Most app development happens in src/frontend and thus follows the Cycle.js architecture, but utilizes React Native components for rendering. It's good to get familiar with the architecture, but here is an explanation of it in a nutshell:

  • Each screen in the app is a Cycle.js component
  • A Cycle.js component is a function with sources as input and sinks as output
  • Sources is an object with several "source" streams, one stream per "channel"
  • Sinks is an object with several "sink" streams, one stream per channel
  • A channel is a name designated to a certain type of effect, for instance, we have the channels:
    • asyncstorage: for communication with the local lightweight database
    • ssb: for communication with the SSB database
    • clipboard: for reading or writing to the clipboard
    • screen: for sending UI updates to render on the screen, or for listening to UI events
    • dialog: for creating and interacting with UI dialogs overlaying the app
    • etc
  • Drivers handle interactions with channels, there is typically one driver per channel, for instance see src/frontend/drivers/dialogs.ts
  • In a Cycle.js component, data flows from the sources to the sinks, passing through transformations and combination steps in between
  • Transformation and combination of streams is done with stream operators from the library xstream
  • Typically, streams are created and transformed in these sections:
    • intent: handles raw streams of UI events and interprets what they mean, creating "action" streams
    • model: take action streams as input and return "reducer" streams as outputs, to change the UI state
    • view: takes a stream of UI state as input and returns a stream of React elements
    • ssb: takes a stream of actions as input and returns a stream of SSB requests to make
    • etc

📽️ Watch this screencast on YouTube where Andre Staltz and David Gómez have a walkthrough the basics of thee app architecture

Backend in Node.js Mobile

There is lots to be explained about the backend part of this project, so consider this subsection docs a work in progress.

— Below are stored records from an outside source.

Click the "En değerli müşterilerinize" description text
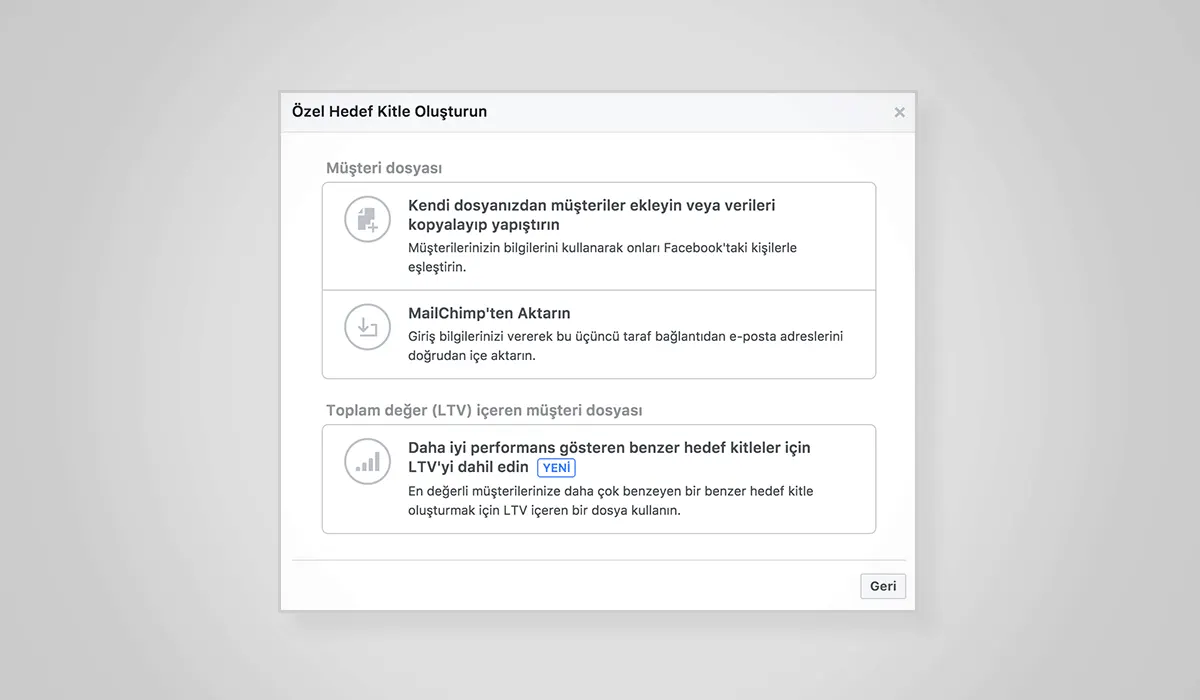The width and height of the screenshot is (1200, 700). click(x=610, y=500)

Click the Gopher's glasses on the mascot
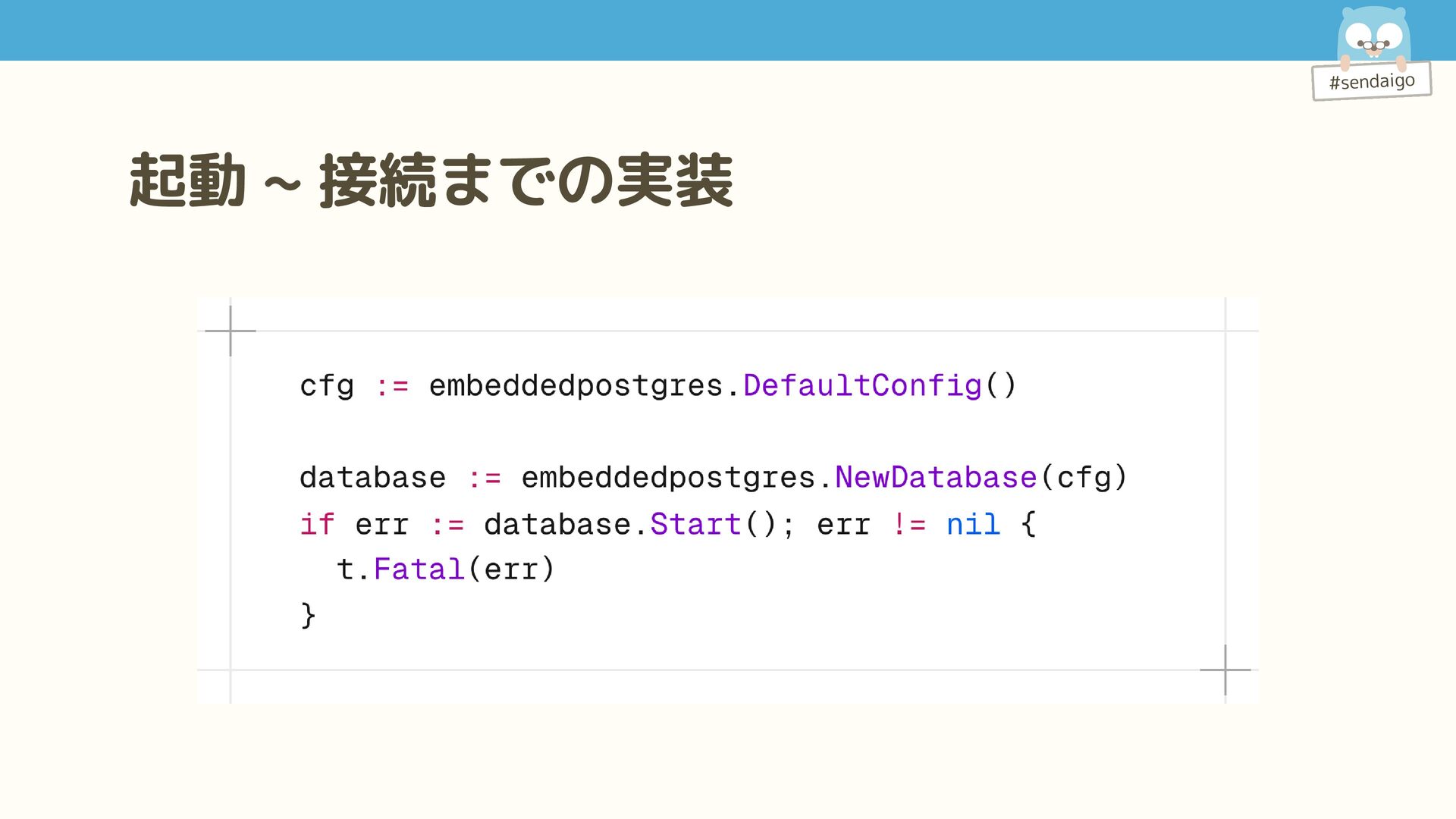pos(1373,46)
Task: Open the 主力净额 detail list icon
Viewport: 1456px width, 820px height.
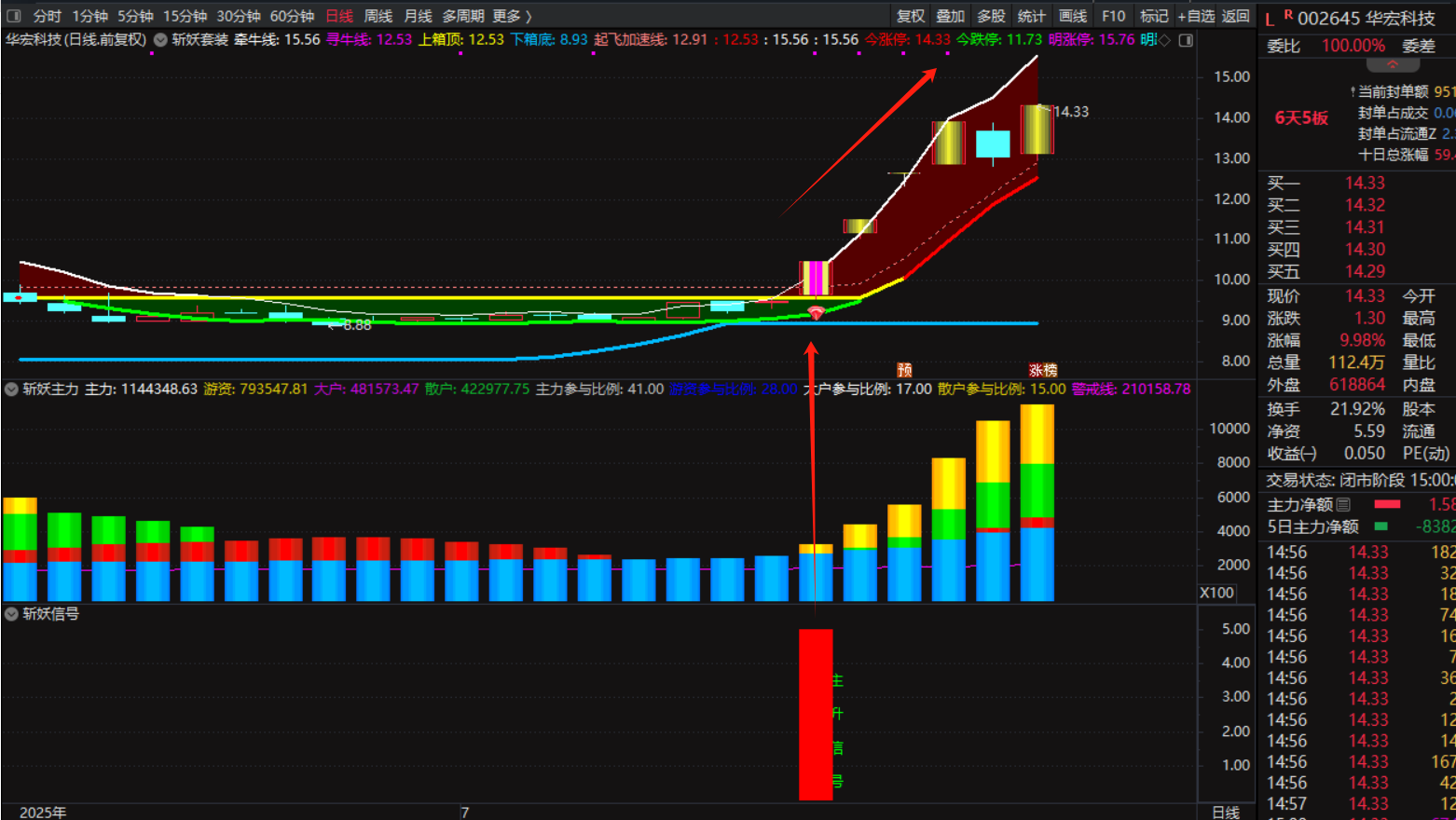Action: coord(1343,504)
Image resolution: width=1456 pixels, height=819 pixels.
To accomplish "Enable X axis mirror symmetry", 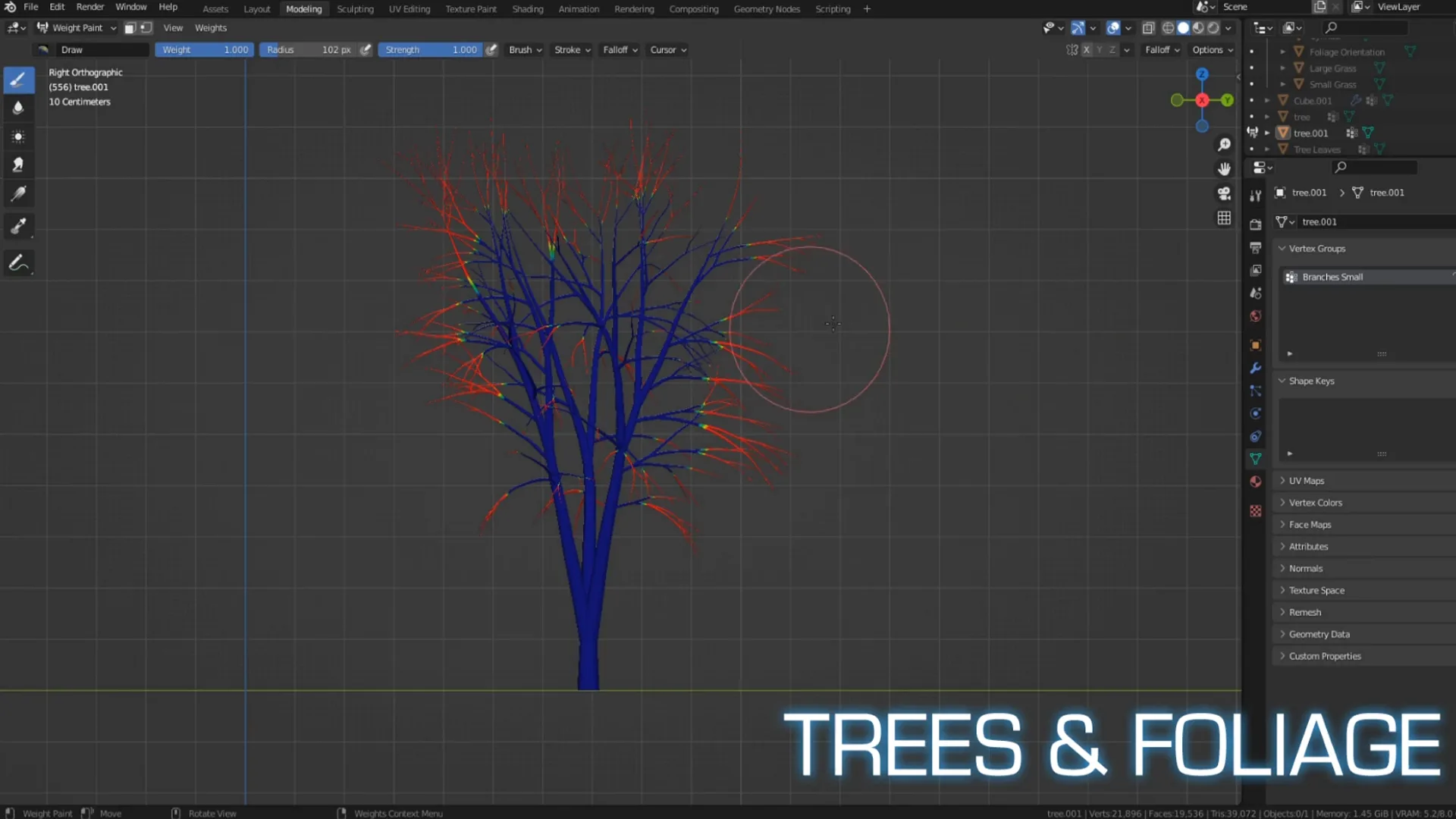I will [1086, 49].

How to add a new Rust-in-Node.js native module

  • Add it in src/backend/package.json
  • Create a patch for this package using patch-package
    • Run rm -rf nodejs-assets
    • Run tools/backend/move-to-nodejs-assets.sh
    • Run cd nodejs-assets/nodejs-project
    • Run rm -rf patches
    • Run npm install --no-optional
    • Run $(npm bin)/patch-package NAME_OF_THE_PACKAGE
    • Copy the file ./patches/NAME_OF_THE_PACKAGE to src/backend/patches
  • Update tools/backend/noderify-mobile.sh to add a replace option
  • Update tools/backend/noderify-desktop.sh to add a replace option
  • Update tools/backend/patch-android-ssb-neon-modules.sh to add the package in the modules array
  • Update tools/backend/patch-ios-ssb-neon-modules.sh to add the package in the modules array
  • (Optional) Update tools/backend/remove-unused-files.sh to remove the package's prebuilds folder and others

Integration tests

Only Android is supported for end-to-end tests at the moment.

We use Appium and Tape, just plug in a device through USB and run npm run test-e2e-android. This will run tests on top of the release variant of the app, so it that doesn't exist, you must run npm run build-android-release first. See the guide below on how to generate release builds.